I might have a ‘thing’ about this, but with the current keyboard handler you can access all those characters using Alt+ key. I have added the symbols to some of my keyboards, but I remember most of them. You cannot automate the diphthongs etc, because you might want to type the separate characters. That is especially so with the ligatures ‘fl’ and ‘fi’.

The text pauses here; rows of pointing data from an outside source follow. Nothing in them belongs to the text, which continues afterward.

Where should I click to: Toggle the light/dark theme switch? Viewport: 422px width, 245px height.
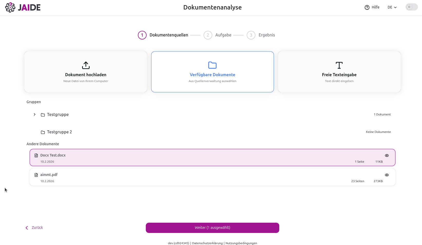pos(411,7)
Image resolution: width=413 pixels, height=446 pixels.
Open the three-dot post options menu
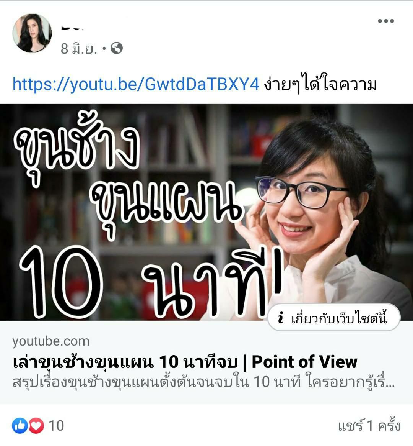coord(386,21)
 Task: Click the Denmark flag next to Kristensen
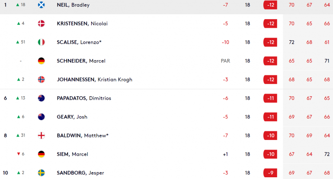41,23
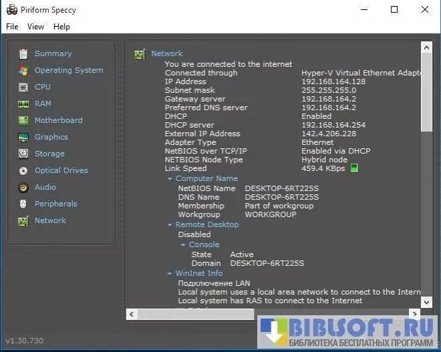Viewport: 441px width, 352px height.
Task: Collapse the WinInet Info section
Action: (x=170, y=274)
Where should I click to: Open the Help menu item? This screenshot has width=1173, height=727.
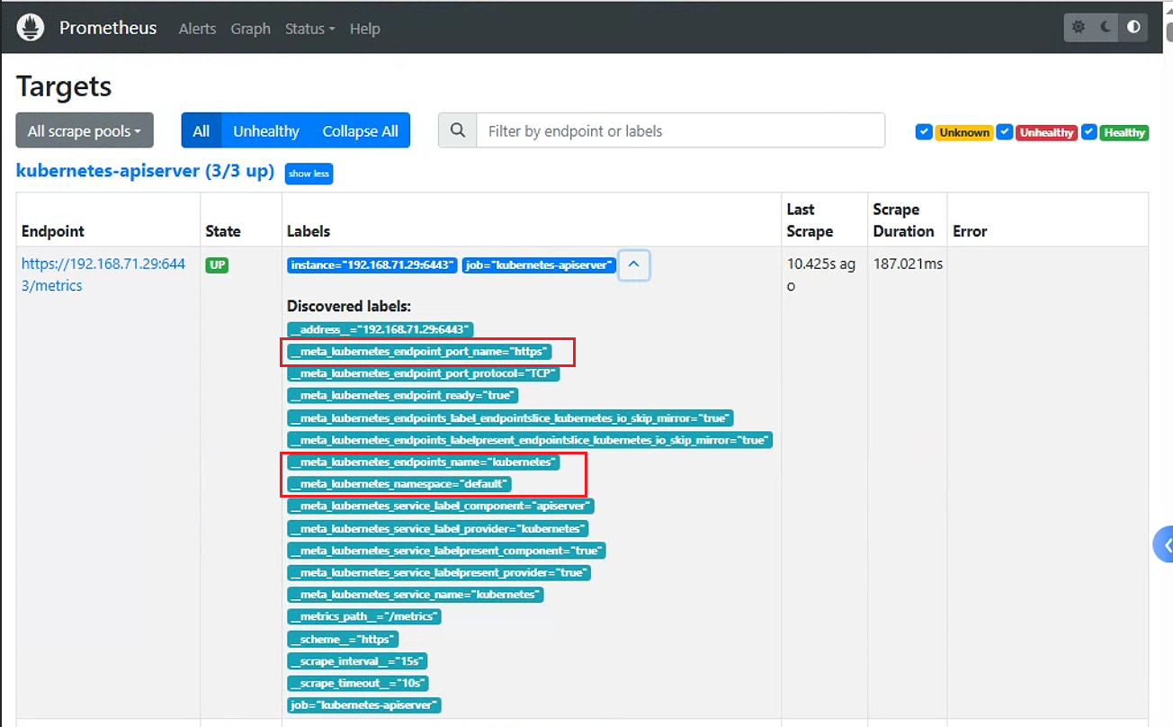(x=364, y=29)
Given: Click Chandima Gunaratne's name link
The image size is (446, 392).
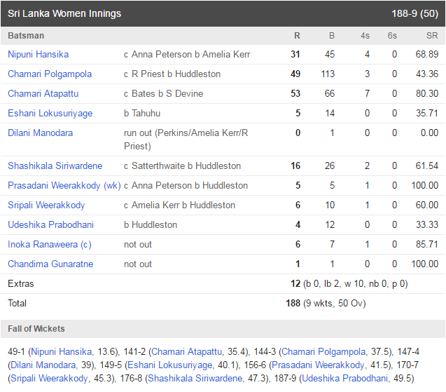Looking at the screenshot, I should coord(50,264).
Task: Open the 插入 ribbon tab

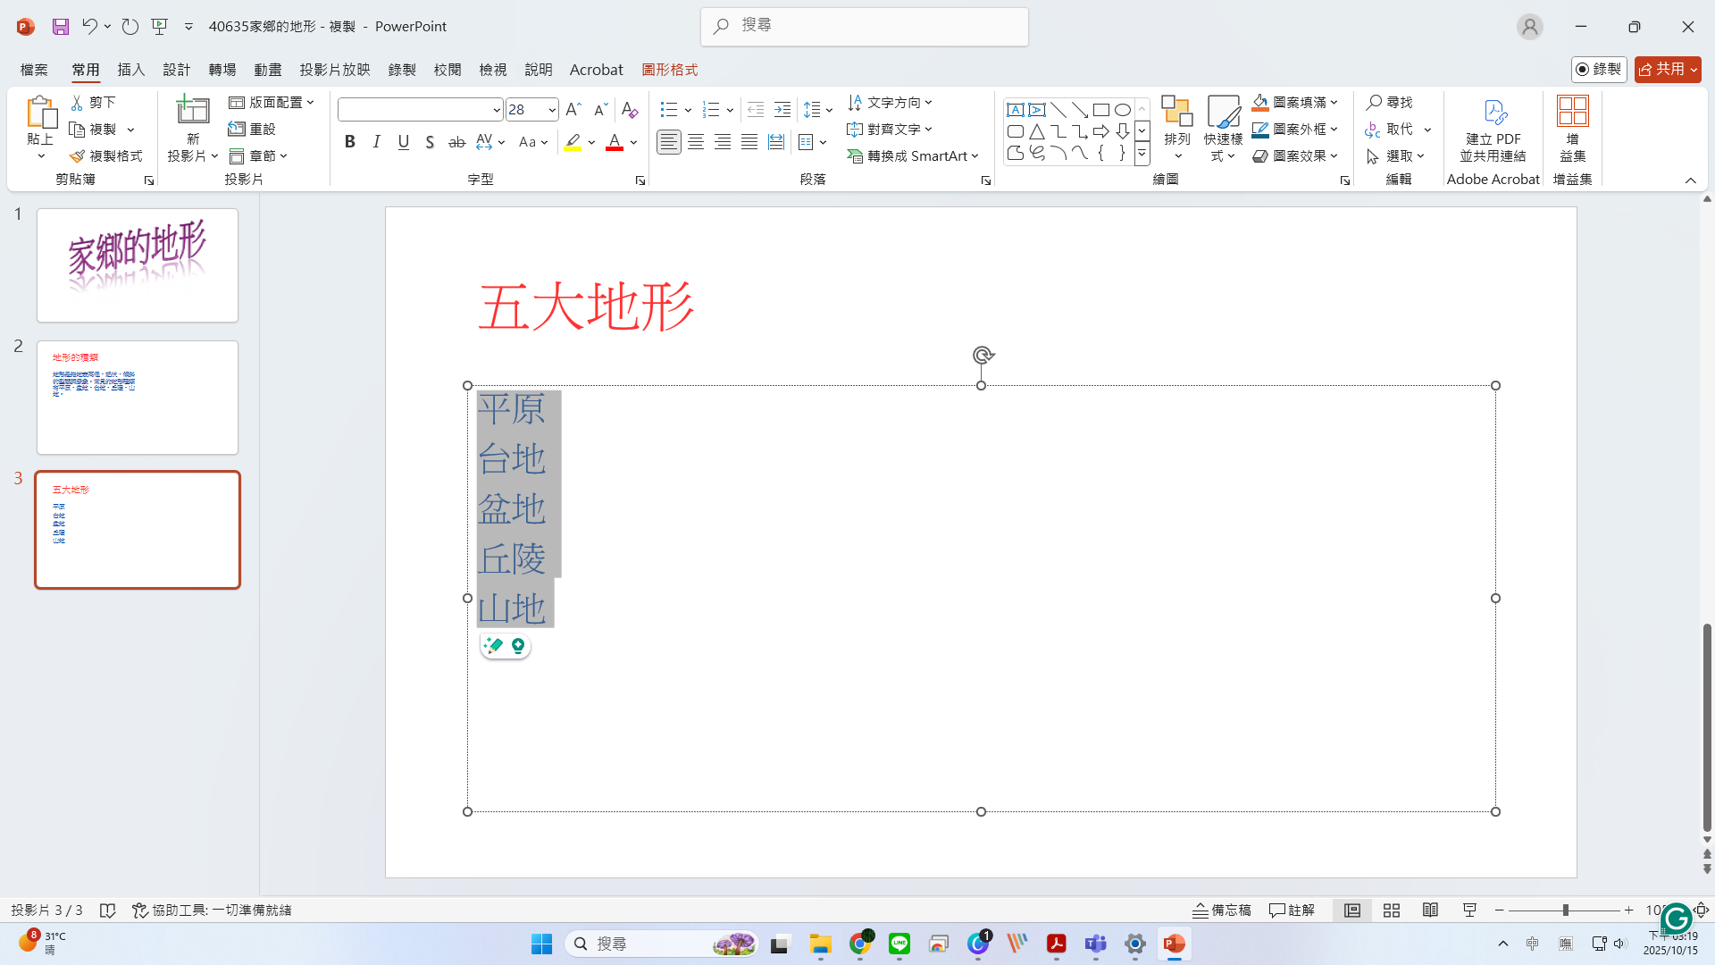Action: (x=130, y=70)
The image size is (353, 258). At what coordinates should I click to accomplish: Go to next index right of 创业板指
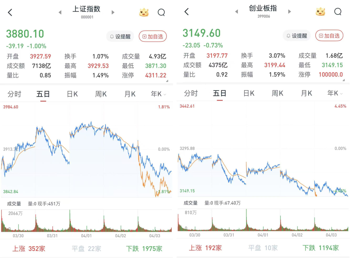click(x=290, y=12)
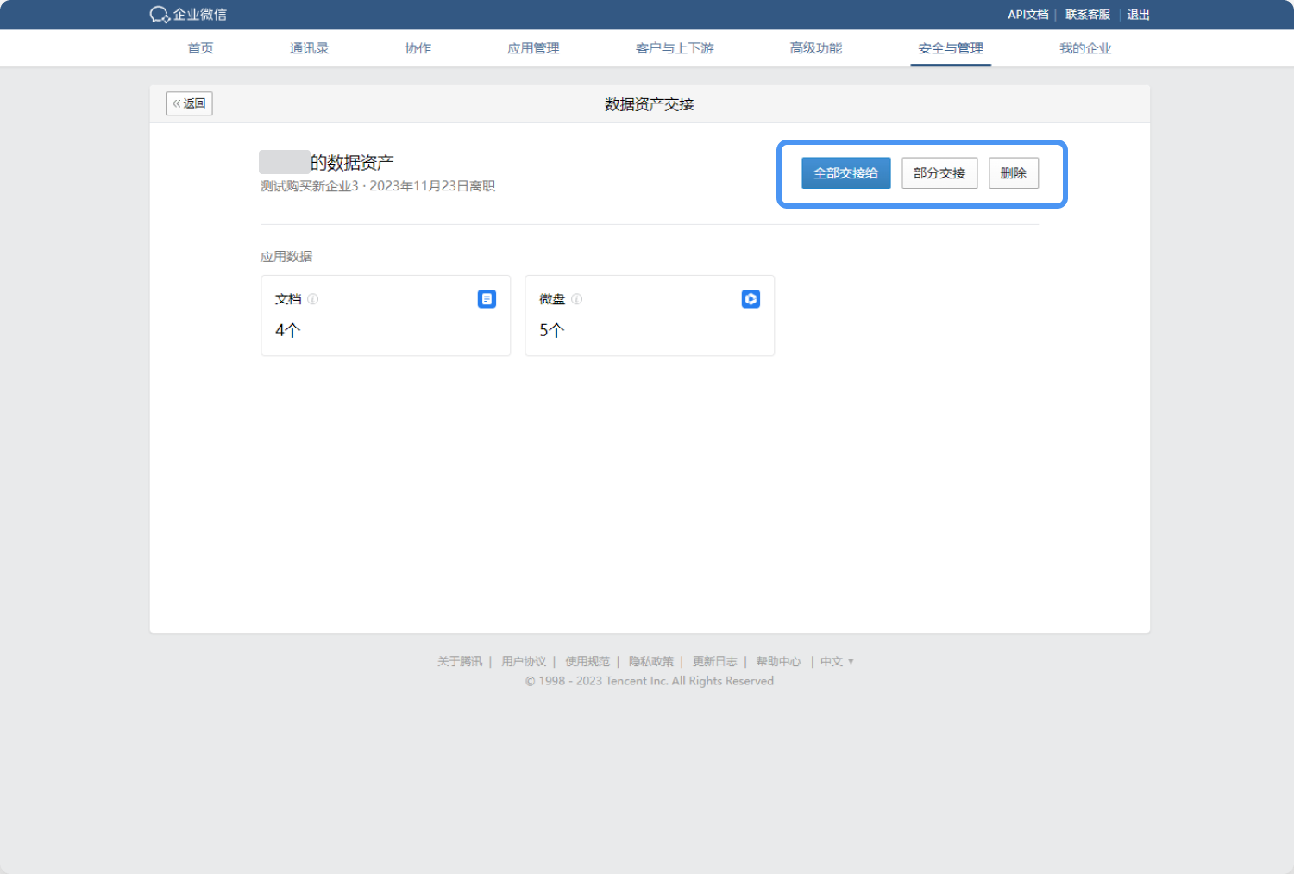The width and height of the screenshot is (1294, 874).
Task: Click info icon next to 文档
Action: tap(313, 299)
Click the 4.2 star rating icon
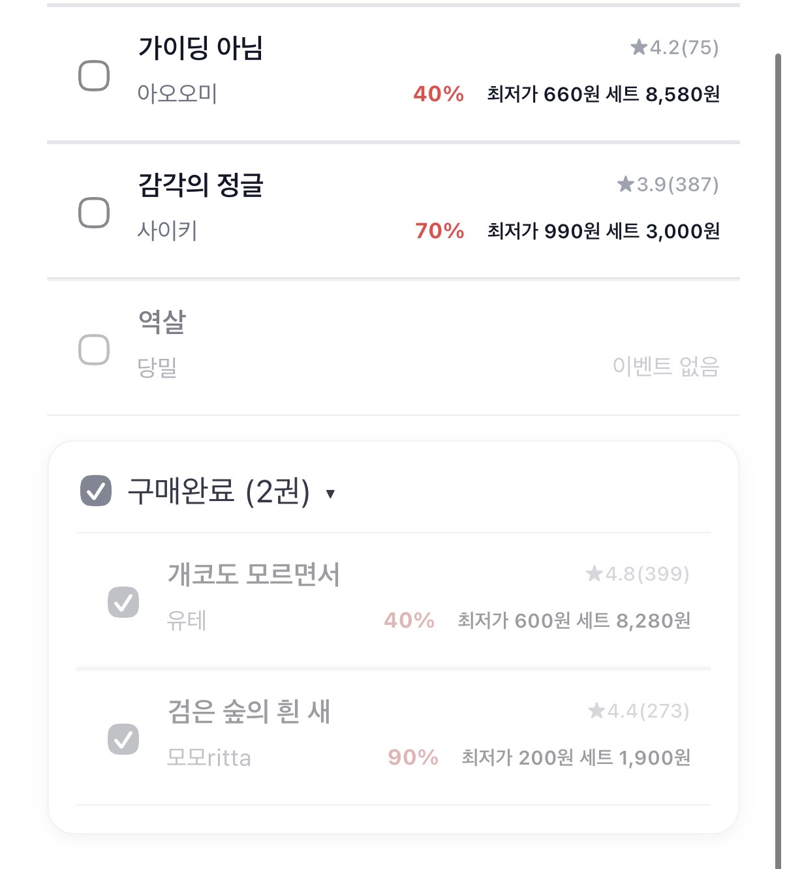 (639, 47)
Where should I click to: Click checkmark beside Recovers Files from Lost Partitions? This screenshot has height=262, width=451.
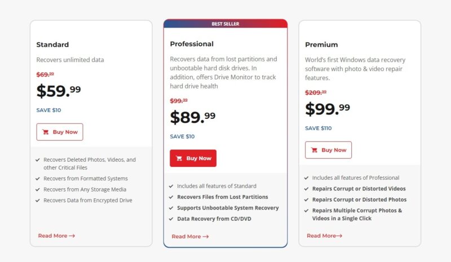coord(171,197)
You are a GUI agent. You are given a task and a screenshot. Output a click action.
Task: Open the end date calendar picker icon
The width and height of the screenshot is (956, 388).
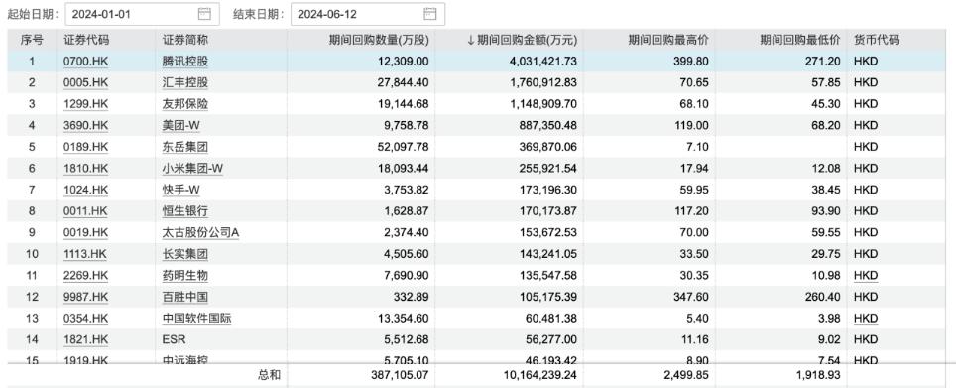coord(430,13)
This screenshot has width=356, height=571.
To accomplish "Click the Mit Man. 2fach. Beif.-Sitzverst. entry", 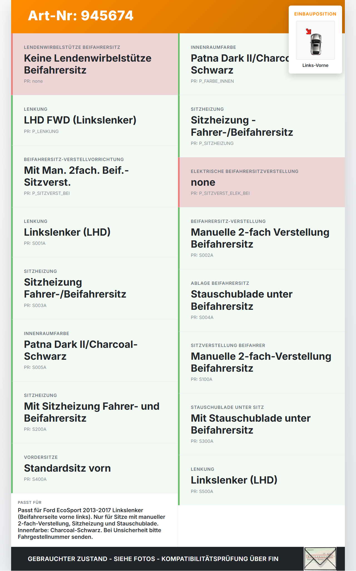I will 95,176.
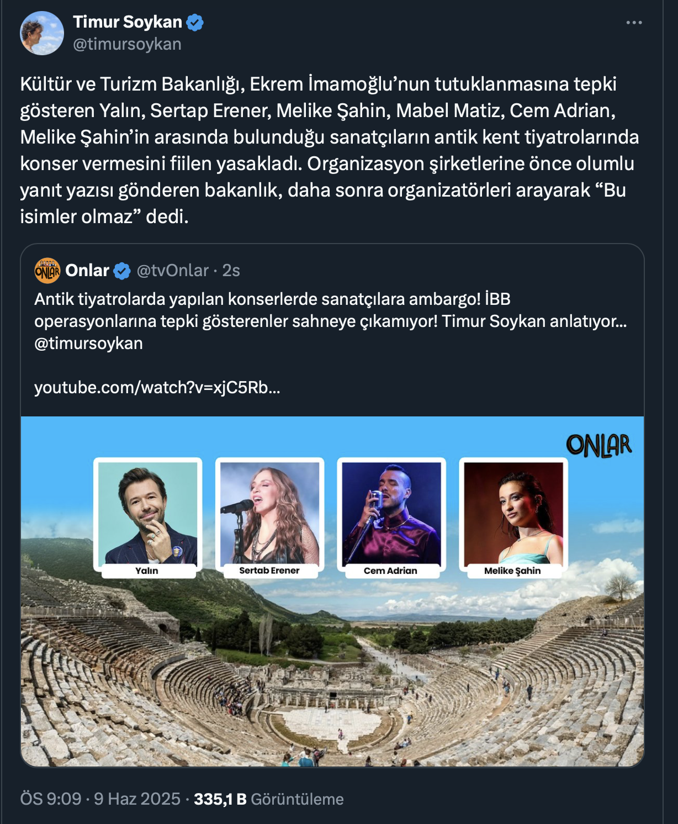Click the Onlar account avatar icon
This screenshot has width=678, height=824.
click(x=47, y=271)
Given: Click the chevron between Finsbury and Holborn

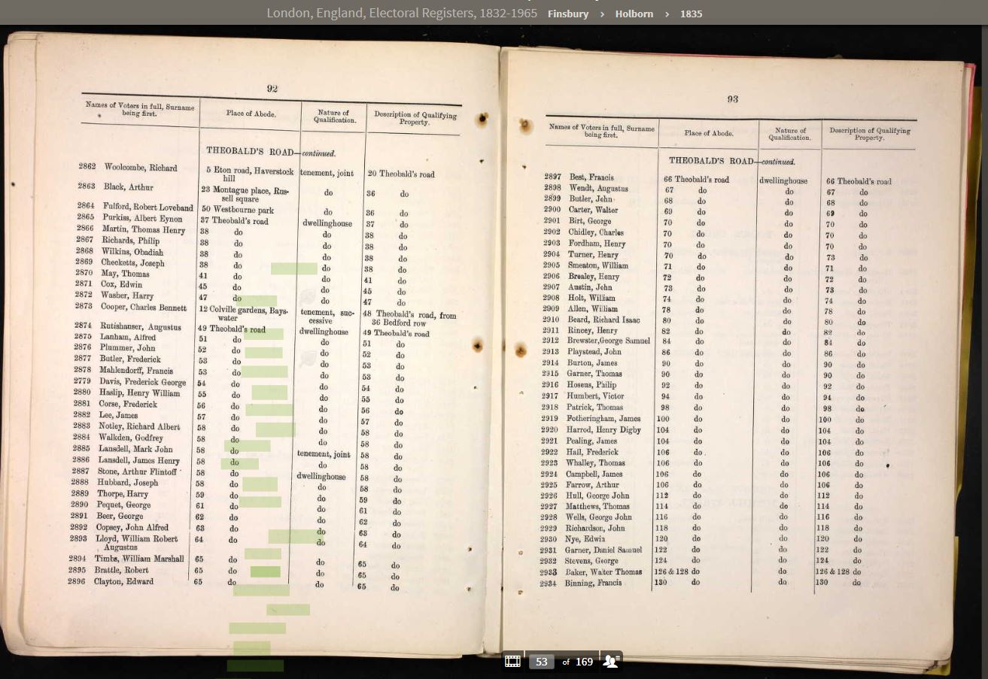Looking at the screenshot, I should [602, 14].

Many times, and several text processors provide similar facilities. However, I think that is qualitatively different to typing international characters. |
Rick Murray (539) 13806 posts |
In most cases, it is not convention to omit accents on capitals, it is just an unfortunate side effect of incapable hardware (first typewriters, then low-res displays, then character sets that omit half of the accented characters…). It is possibly an Anglo-centric idea that such twiddles are not really important, but they are… I rather suspect the general idea of the things like smart quotes worked by trapping the quote keypress and replacing it with the ASCII code of the desired quote. This isn’t quite the same as reading keypresses, interpreting them, removing them and outputting a character code that is outside of the normal character set. So many potential problems, not least that in the majority of RISC OS apps it will appear as random high bit characters… |
jim lesurf (2082) 1438 posts |
IIRC TechWriter provides more than one mechanism for ‘remapping’ keypresses. I’ve used one of these for years to add behaviours like typing the £ key twice to get a euro symbol or pressing the full stop twice to get a decimal point. It also employs the UKey module which I think was written by David Pilling? I also remapped the ` keypress to give a single or double left-quote (one or two keypresses) and the ’ to give single or double right-quote (ditto). [Three presses gives what is on the keytop! 8-) ] FWIW decades ago I tried to delve into the keyboard handler area and found it was an utter jungle. May be better nowdays, but if not, avoid for the sake of your sanity! Jim |
Chris Evans (457) 1614 posts |
Coping with Accents and other special characters is a significant extra complication to my request. I think it will have to follow on once an API is put in to allow full key mapping with shift usage not tied to standard usage. |
Michael Emerton (483) 136 posts |
Can I add in a request for these keys to be accessible from inside a single-tasking Application? I hate not being able to read the media player keys from inside a media player :@\ |
Rick Murray (539) 13806 posts |
I have been looking at the not exactly well documented character input and recalling nemo’s advice to me to write a keyboard handler. I am starting to suspect this is incorrect because… I want to augment the current keyboard system, not replace it. I think there are several interacting issues at play here:
I think how well this could work begins with how many spaces exist in the internal key number table. The ideal approach is for every keypress to ultimately arrive at generating both a keypress visible to INKEY and also to Wimp_Poll. This does not discuss things such as trapping keypresses and replacing content with other content. Let’s get a keyboard able to respond to all keys and have them visible to software both in and out of the Desktop. Looks like things may be slightly simpler for USB – http://www.usb.org/developers/hidpage/Hut1_12v2.pdf – it looks like the media keys are available in a different code space from the regular keys (described from p75); but at least it seems more standardised than the mess that is PS/2. Here’s some older info for PS/2 – possibly only relevant to the RiscPC/A7000 these days: |
Steve Pampling (1551) 8155 posts |
I have a table of key, key+shift, key+ctrl, key+ctrl+shift I was using while twiddling with Filer keyboard shortcuts late last year, before I hit some excessive working hours. Must get back to that stuff.